On April 22nd, people all around the world are celebrating Earth Day! Earth Day is a big deal (as it should be!), and it has some interesting origins. The first Earth Day celebration took place 47 years ago in 1970. Launched by Senator Gaylord Nelson (D-WI), Earth Day was originally a nationwide teach-in, inspired by teach-ins during the Vietnam War. Senator Nelson’s goal was to create awareness surrounding the environmental issues rising at the time — and he did! Millions of people across the United States organized events in their communities and formed rallies in cities such as Philadelphia, New York, Chicago, and Los Angeles.

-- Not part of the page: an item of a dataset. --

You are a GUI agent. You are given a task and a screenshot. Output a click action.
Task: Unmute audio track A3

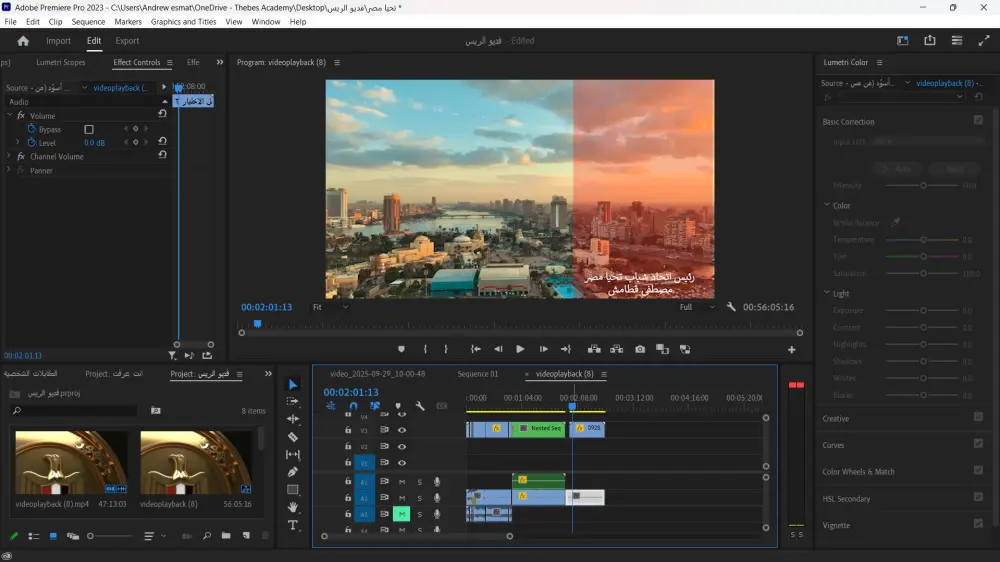402,514
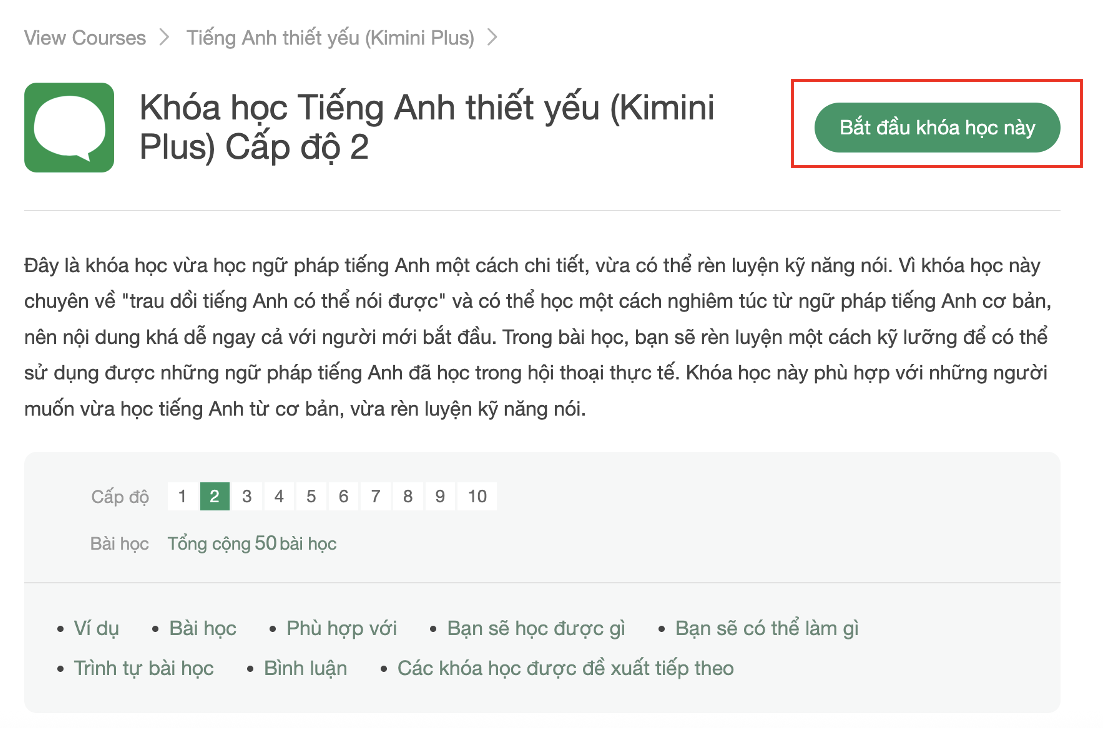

The first Earth Day showed Senator Nelson that people were concerned about the state of the environment and were willing to make positive change. In December of 1970, the Environmental Protection Agency was established. From there, important legislation such as the Clean Air Act, Endangered Species Act, and Safe Drinking Water Act were enacted, to name just a few.
Roots & Shoots groups are organizing Earth Day events to educate community members about how and why we should care for the Earth. For example, one group is putting together a booth at their local Earth Day Festival and distributing an educational activity book that they created. Another group is celebrating with a #ChalkTheWalk Earth Day Campaign in which kids and families are encouraged to draw Truffula Trees from the book The Lorax by Dr. Suess. The project was inspired by this quote from the book:
“Unless someone like you cares a whole awful lot, nothing is going to get better.
Here are 5 big ways to celebrate Earth Day:
1. Do some research. In her keynote speech to the United Nations on July 12, 2013, Malala Yousafzai said, “Let us pick up our books and our pens; they are the most powerful weapons.” Education and advocacy are two important factors in protecting the Earth. One of the best ways to do your part is to learn and continue to learn about all aspects of our planet and it’s current situation, and to speak up for what you believe is right. The March for Science occurring on Earth Day in cities around the world is a great way to participate in standing up for knowledge, innovation and environmental/wildlife protections. Check out 5 Reasons Youth are Pumped for the March for Science to find out more.
2. Fundraise. From the African savanna to the forests of New England, planet Earth hosts an abundance of awe-inspiring flora and fauna. Unfortunately, issues such as pollution, climate change, and illegal wildlife trade are compromising the futures of wildlife species and natural treasures worldwide. Fundraising for conservation organizations, raising awareness about environmental issues and making environmentally sustainable choices all contribute to the protection and restoration of our beautiful planet.
3. Plant something. What better way to celebrate Earth Day than to plant a tree? You can plant a tree in your backyard or even organize a tree planting ceremony in your community! Not sure where to start? Roots & Shoots U.S. NYLC member Yanni wrote an excellent guide to planting trees that can be found here.
4. Recycle. Did you know that metals found in your electronic devices such as gold, tin, tungsten, and tantalum are drawn from one of the largest chimpanzee habitats, the Congo River Basin? Mining in the Congo River Basin poses a threat to the Chimpanzees and other wildlife in the area. To prevent further mining, you can hold a cell phone recycling drive in your community or scout out electronics recycling kiosks in your community. To learn more about the Jane Goodall Institute’s Mobile Phone Recycling Day, click here.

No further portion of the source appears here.